== Entries shown

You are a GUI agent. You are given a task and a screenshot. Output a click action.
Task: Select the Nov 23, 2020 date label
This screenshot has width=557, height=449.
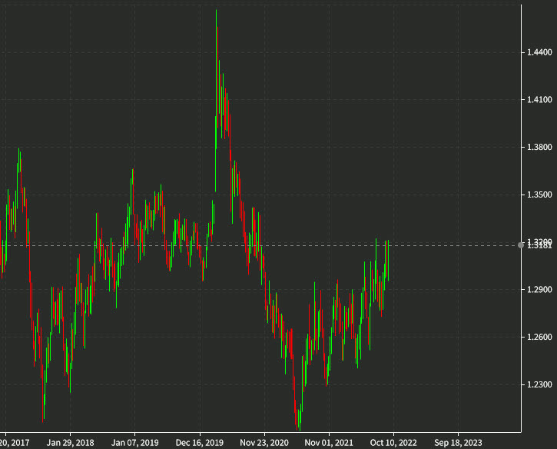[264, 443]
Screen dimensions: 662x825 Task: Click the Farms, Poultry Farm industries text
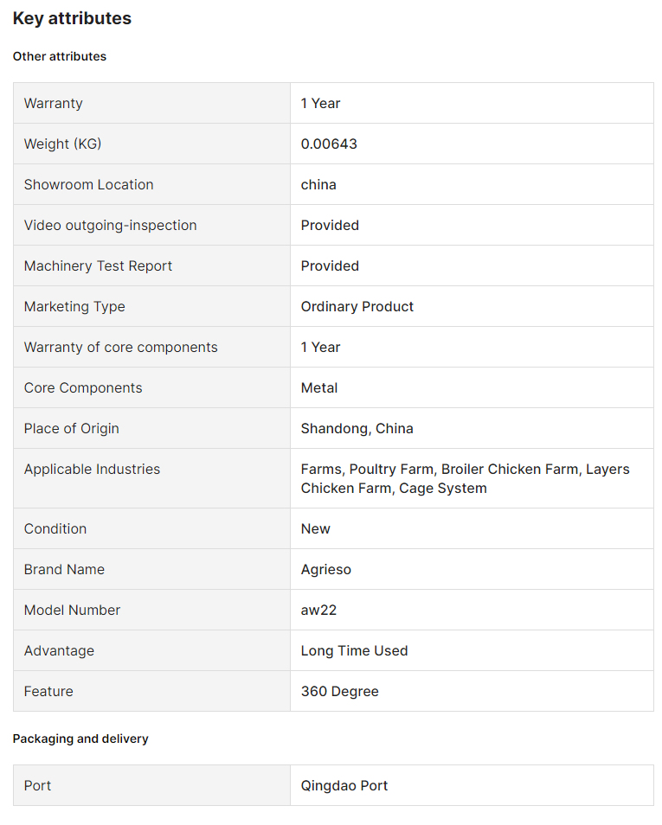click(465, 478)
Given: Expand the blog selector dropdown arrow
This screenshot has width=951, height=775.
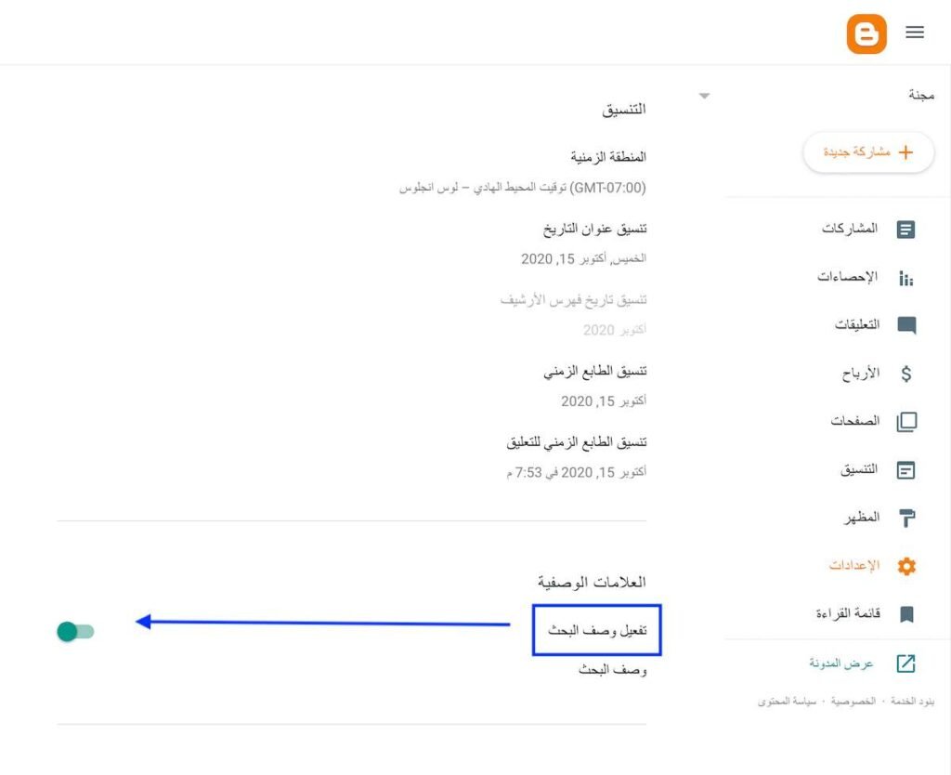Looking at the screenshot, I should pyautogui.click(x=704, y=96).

====

What the task requires. With the images left out, output all the entries above exactly.

Written answer.
You are a GUI agent. You are given a task and a screenshot. Output a click action.
Task: Select the Nov 23, 2020 date label
This screenshot has width=557, height=449.
[264, 443]
Screen dimensions: 662x825 Task: Click the Farms, Poultry Farm industries text
click(465, 478)
Given: Expand the blog selector dropdown arrow
This screenshot has width=951, height=775.
Looking at the screenshot, I should pyautogui.click(x=704, y=96).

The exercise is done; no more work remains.